Bakır, insanoğlu tarafından yaklaşık 7000 yıldır kullanılmaktadır. Bilinen en eski bakır yatakları Kıbrıs adasında idi. Bakır, ismini "Aes Cyprium" ve simgesini "Cu" bu adanın adından almıştır. Bakırın bulunması ile taş devrinden sonra gelen tunç devri çok daha modern bir yaşamın başlangıcı olmuştur. Bu devirde insanlar bakırın çok kolay şekillendirilebilen bir metal olduğunu keşfetmişler ve savaş aletlerini bakır kalay alaşımı olan tunçla imal etmişlerdir.
Dövülmüş bakırdan yapılmış en eski eşyalar M.Ö. 4500 yıllarında kullanılmış ve bunlar bugünkü İran'da yapılan arkeolojik kazılarda bulunmuştur. Mısır'da Nil Nehri Vadisinde yapılan kazılarda ise M.Ö. 3600 yıllarında yapılmış bakır yüzükler ve bilezikler gibi süs eşyaları bakırın ne kadar değerli ve kolay şekillendirilebilen bir maden olduğunu göstermiştir.
Bakır boru, eski Mısırlılar tarafından M.Ö. 2750 yıllarında su taşımak için kullanılmıştır.

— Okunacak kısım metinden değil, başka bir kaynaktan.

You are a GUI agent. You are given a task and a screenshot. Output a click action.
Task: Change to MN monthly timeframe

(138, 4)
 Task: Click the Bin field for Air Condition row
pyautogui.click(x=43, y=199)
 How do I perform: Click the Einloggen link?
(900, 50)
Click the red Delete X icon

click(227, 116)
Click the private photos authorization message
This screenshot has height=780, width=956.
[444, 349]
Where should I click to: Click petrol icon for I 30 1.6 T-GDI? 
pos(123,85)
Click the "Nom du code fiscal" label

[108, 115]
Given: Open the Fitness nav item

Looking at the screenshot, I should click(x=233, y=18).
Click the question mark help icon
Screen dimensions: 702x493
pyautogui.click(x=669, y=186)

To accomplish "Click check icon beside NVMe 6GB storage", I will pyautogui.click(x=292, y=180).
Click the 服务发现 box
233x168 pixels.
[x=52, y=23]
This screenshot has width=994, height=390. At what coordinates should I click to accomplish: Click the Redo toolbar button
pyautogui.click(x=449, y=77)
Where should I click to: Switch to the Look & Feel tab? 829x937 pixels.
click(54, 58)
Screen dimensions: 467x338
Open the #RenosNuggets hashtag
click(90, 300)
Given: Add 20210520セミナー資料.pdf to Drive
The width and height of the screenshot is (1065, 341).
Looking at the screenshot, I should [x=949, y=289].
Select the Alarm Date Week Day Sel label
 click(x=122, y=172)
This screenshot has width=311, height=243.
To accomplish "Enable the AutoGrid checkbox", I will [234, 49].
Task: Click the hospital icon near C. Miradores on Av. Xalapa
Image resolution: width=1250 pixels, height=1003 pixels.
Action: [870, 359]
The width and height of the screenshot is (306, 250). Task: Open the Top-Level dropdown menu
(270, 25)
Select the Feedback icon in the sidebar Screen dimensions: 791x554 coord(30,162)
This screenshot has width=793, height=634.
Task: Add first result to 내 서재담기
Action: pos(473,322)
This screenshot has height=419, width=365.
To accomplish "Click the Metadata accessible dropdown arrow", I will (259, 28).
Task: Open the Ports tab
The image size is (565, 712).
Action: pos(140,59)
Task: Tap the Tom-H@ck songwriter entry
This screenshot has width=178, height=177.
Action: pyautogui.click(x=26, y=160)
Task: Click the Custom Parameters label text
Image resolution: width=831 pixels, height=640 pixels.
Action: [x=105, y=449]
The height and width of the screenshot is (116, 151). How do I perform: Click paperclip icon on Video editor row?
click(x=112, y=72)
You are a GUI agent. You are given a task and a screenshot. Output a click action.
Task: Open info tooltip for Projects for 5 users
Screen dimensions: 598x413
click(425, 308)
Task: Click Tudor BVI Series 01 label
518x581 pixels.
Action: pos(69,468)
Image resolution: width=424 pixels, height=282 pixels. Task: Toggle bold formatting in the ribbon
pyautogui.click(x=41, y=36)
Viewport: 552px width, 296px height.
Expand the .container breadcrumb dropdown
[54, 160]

Bu örnekler daha sonraları Romalılar tarafından benimsenmiş ve özellikle bakır su depoları uygulamalarına rastlanmıştır. En eski bakır tesisat örnekleri ise M.S. 79 yılında Vezüv Yanardağının yerle bir ettiği Herculaneum arkeolojik şehrindedir.
Bakır boru, 20. yüzyılın başlarında çok pahalı bir malzeme olarak biliniyordu. Galvaniz ve çelik borularda uygulanan dişli sistem yüzünden kullanılan bakır boruların etleri çok kalın tutuluyordu. Ancak 1930'larda bugünkü lehimli sistemin geliştirilmesiyle et kalınlıkları inceltilerek bakır boru tesisat maliyetleri yaklaşık %50 ile %75arasında düştü. Örneğin, bugün İngiltere'de ısıtma, gaz ve sıhhi tesisat uygulamalarında bakır boru %95'lik bir paya sahiptir.
Tabii ki bakırın diğer üstün özellikleri de bu gelişmede etkili olmuştur.